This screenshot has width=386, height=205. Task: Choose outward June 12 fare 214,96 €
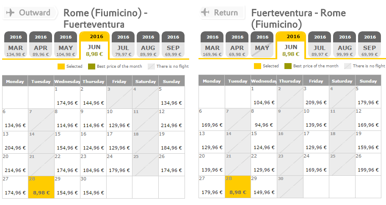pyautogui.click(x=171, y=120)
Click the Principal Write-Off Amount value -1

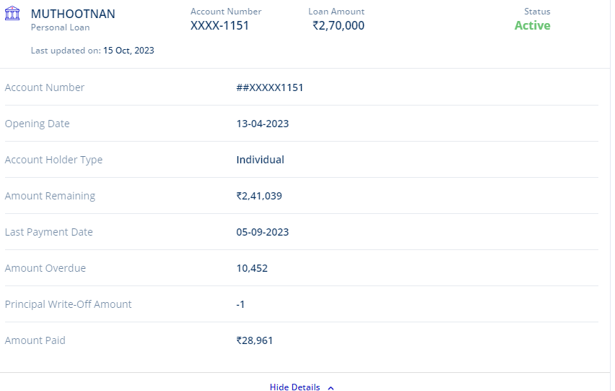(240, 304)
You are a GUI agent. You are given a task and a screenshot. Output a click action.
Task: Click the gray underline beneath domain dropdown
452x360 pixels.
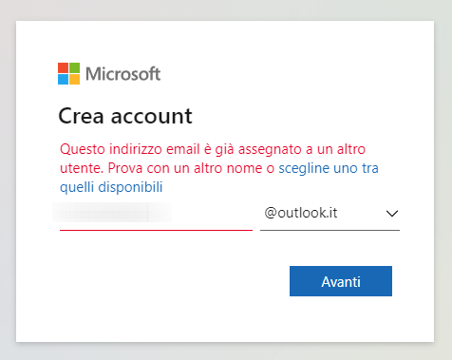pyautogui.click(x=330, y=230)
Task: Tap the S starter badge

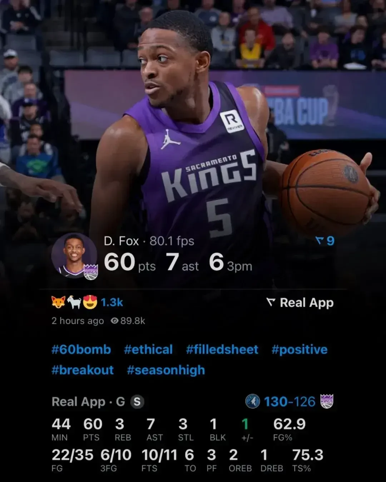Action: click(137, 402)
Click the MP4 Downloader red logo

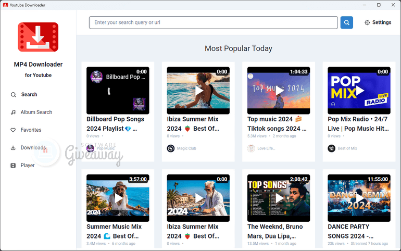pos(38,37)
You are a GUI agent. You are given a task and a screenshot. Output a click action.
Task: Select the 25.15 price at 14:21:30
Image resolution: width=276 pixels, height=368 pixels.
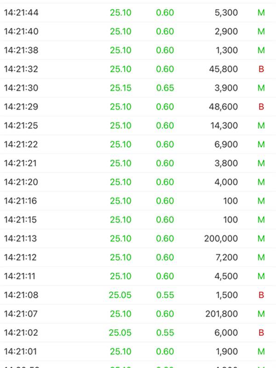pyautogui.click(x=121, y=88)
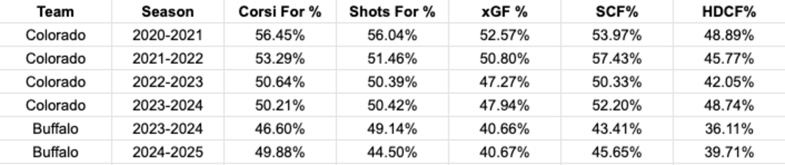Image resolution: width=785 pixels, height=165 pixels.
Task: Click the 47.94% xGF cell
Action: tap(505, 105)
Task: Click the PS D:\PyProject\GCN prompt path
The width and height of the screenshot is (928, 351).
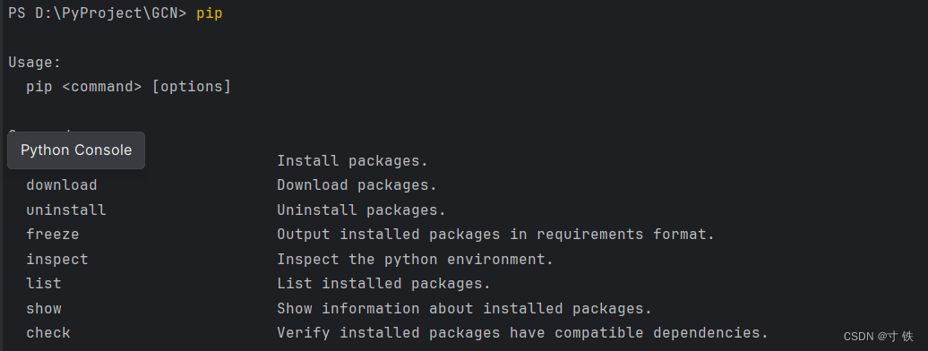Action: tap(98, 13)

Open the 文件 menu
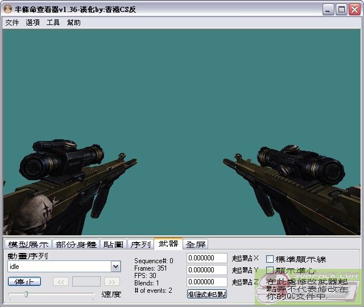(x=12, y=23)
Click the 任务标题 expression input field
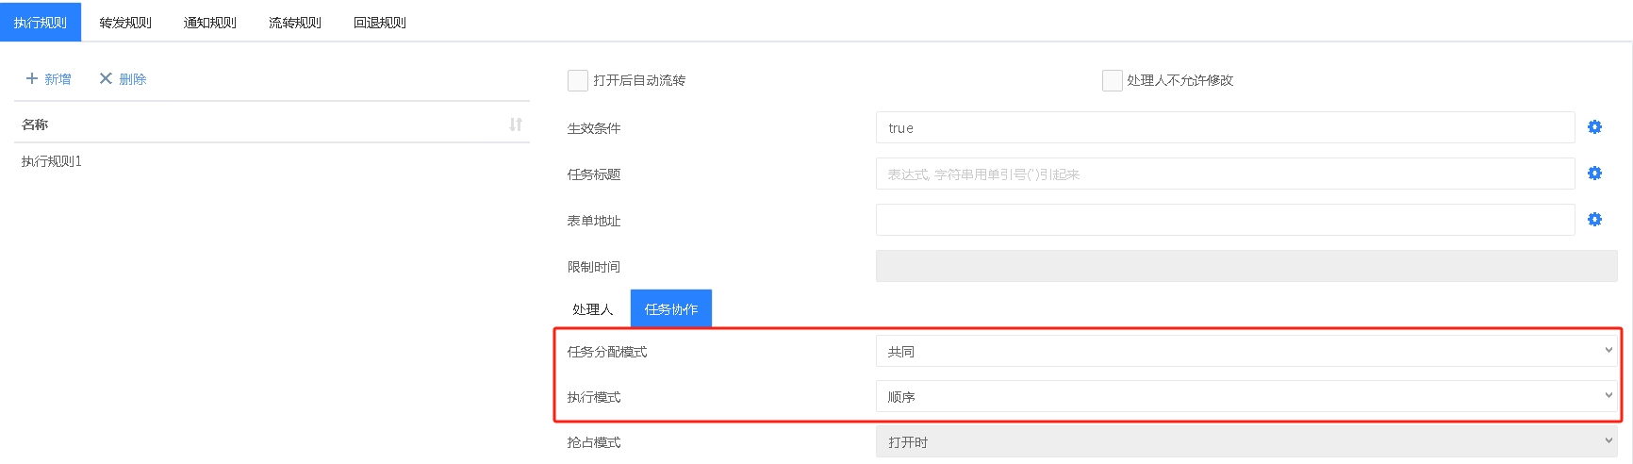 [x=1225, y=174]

* * *

- WHAT THE EXERCISE ASKS -
Restate the full listing verbatim and drop every picture.

- TASK ANSWER -
This screenshot has width=386, height=205. Task: Choose outward June 12 fare 214,96 €
pyautogui.click(x=171, y=120)
Click the Principal Write-Off Amount value -1

(240, 304)
You are a GUI agent. You are given a task and a screenshot. Output a click action.
Task: Click the gray underline beneath domain dropdown
452x360 pixels.
pyautogui.click(x=330, y=230)
Task: Tap the S starter badge

Action: click(137, 402)
Click the MP4 Downloader red logo

pos(38,37)
You are a GUI agent. You are given a task and a screenshot. Output a click action.
Task: Select the 25.15 price at 14:21:30
Image resolution: width=276 pixels, height=368 pixels.
pyautogui.click(x=121, y=88)
Image resolution: width=785 pixels, height=165 pixels.
Task: Click the 47.94% xGF cell
Action: tap(505, 105)
Task: Click the PS D:\PyProject\GCN prompt path
The width and height of the screenshot is (928, 351).
Action: tap(98, 13)

Open the 文件 menu
(x=12, y=23)
Click the 任务标题 expression input field
 [x=1225, y=174]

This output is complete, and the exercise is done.